Reproduce the items word for word, starting at the very first line and stopping after the line that contains "Image resolution: width=1512".

• DATA SHOWN
- - -

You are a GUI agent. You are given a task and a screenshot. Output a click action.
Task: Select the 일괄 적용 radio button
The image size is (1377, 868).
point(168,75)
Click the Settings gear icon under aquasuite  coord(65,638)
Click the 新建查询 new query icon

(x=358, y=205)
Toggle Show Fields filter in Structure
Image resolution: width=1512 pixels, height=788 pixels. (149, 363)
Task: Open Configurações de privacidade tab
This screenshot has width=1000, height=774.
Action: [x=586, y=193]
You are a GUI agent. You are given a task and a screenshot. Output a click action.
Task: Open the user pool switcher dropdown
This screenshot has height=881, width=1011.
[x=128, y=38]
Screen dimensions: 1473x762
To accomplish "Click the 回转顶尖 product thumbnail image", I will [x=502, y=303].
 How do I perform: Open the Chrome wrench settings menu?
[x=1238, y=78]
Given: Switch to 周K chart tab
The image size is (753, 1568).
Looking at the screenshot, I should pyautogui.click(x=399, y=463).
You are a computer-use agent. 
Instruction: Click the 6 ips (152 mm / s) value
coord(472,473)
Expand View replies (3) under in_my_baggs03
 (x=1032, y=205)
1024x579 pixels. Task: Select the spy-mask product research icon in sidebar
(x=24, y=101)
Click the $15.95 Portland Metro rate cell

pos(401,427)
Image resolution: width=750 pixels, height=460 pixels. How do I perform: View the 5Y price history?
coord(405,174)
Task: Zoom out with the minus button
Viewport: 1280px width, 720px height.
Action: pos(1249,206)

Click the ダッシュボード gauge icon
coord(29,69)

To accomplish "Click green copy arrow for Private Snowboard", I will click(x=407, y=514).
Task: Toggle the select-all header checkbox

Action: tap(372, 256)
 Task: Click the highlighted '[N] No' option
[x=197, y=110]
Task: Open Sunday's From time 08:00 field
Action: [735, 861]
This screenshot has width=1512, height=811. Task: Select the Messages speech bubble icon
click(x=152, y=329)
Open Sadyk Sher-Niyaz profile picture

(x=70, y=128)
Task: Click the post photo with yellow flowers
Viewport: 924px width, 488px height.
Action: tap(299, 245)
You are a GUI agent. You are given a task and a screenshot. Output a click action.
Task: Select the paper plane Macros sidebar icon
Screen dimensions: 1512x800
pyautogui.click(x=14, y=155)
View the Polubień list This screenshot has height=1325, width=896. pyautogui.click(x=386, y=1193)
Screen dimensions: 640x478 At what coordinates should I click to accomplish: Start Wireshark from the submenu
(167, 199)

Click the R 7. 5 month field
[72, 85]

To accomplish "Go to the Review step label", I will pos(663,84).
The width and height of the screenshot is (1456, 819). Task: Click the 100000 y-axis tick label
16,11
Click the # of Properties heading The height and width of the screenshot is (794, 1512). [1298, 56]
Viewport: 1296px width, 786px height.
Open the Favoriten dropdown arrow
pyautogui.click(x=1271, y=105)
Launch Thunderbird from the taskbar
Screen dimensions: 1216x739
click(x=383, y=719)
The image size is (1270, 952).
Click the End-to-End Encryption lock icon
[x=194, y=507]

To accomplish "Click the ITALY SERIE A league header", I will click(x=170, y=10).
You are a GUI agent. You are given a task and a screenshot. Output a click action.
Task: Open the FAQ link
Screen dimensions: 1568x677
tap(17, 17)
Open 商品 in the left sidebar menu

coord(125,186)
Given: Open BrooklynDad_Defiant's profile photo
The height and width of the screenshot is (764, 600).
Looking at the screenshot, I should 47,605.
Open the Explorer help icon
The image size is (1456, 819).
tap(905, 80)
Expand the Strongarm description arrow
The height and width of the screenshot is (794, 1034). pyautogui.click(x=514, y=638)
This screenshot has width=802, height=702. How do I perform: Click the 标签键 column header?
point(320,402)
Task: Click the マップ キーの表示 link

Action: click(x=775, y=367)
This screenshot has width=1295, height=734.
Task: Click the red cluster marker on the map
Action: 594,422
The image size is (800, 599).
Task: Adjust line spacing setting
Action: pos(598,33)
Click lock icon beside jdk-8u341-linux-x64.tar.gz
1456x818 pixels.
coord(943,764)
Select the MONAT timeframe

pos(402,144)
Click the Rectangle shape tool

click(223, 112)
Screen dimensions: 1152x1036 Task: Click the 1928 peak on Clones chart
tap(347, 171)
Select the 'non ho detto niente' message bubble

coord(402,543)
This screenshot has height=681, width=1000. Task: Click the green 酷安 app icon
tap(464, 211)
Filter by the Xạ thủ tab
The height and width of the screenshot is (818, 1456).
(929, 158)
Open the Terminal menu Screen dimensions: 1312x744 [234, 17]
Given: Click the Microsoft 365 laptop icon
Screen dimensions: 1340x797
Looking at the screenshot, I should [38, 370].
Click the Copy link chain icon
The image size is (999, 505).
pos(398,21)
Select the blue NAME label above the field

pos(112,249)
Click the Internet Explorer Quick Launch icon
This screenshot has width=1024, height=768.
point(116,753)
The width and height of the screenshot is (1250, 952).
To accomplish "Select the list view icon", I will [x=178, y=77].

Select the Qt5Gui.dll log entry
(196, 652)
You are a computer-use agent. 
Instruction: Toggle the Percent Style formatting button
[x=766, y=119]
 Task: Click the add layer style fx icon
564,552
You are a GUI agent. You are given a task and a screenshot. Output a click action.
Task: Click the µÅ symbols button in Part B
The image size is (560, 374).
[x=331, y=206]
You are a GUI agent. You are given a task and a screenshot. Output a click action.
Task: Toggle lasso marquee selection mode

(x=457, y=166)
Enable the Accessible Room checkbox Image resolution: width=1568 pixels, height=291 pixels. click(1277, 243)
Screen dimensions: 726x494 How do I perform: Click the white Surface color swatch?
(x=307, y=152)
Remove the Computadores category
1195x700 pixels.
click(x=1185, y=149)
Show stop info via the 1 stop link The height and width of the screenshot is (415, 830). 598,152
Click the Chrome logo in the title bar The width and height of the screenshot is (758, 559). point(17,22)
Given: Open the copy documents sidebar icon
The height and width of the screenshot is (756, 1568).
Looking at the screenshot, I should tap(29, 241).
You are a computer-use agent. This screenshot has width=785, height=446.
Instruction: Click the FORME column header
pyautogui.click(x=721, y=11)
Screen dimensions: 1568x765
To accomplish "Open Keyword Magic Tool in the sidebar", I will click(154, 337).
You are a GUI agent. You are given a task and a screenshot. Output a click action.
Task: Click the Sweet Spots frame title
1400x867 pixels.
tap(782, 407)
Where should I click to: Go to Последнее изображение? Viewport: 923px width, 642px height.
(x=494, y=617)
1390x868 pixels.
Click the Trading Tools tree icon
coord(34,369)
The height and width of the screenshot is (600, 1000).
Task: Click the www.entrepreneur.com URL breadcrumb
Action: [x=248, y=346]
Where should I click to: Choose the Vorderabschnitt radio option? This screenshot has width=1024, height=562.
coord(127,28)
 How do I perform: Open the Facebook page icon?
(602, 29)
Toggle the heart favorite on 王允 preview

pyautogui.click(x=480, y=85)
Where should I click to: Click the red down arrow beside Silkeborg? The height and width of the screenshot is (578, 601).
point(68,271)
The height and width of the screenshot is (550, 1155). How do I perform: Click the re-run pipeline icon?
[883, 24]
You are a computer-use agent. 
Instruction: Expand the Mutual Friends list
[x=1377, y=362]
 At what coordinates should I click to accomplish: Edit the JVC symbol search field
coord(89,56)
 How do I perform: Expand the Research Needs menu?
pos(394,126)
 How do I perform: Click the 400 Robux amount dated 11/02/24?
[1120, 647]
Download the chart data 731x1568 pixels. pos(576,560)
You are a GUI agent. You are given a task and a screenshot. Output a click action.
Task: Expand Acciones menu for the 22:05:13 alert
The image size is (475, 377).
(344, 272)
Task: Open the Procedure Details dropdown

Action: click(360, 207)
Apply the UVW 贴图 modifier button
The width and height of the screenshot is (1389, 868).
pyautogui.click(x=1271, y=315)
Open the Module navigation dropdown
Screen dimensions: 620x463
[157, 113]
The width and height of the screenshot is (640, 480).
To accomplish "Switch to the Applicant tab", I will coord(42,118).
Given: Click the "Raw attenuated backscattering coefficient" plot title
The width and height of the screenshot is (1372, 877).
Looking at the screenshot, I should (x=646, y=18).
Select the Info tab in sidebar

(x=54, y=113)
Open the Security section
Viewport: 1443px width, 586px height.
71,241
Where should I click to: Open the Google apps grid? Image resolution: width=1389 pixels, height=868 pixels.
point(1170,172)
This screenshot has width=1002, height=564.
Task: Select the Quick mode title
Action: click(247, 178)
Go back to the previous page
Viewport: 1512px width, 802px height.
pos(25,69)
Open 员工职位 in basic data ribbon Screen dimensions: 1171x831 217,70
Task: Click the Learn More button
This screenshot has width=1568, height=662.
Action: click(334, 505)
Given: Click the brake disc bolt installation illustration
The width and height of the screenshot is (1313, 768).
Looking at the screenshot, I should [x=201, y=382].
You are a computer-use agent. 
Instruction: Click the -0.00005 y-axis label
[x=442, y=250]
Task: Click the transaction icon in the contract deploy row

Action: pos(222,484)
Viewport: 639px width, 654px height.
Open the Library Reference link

- - -

• WORKED ANSWER
You are a GUI agent. You are given a task and a screenshot. Output a click action.
Task: Select the 일괄 적용 radio button
The image size is (1377, 868).
point(168,75)
Click the Settings gear icon under aquasuite  coord(65,638)
Click the 新建查询 new query icon

(x=358, y=205)
Toggle Show Fields filter in Structure
Image resolution: width=1512 pixels, height=788 pixels. (149, 363)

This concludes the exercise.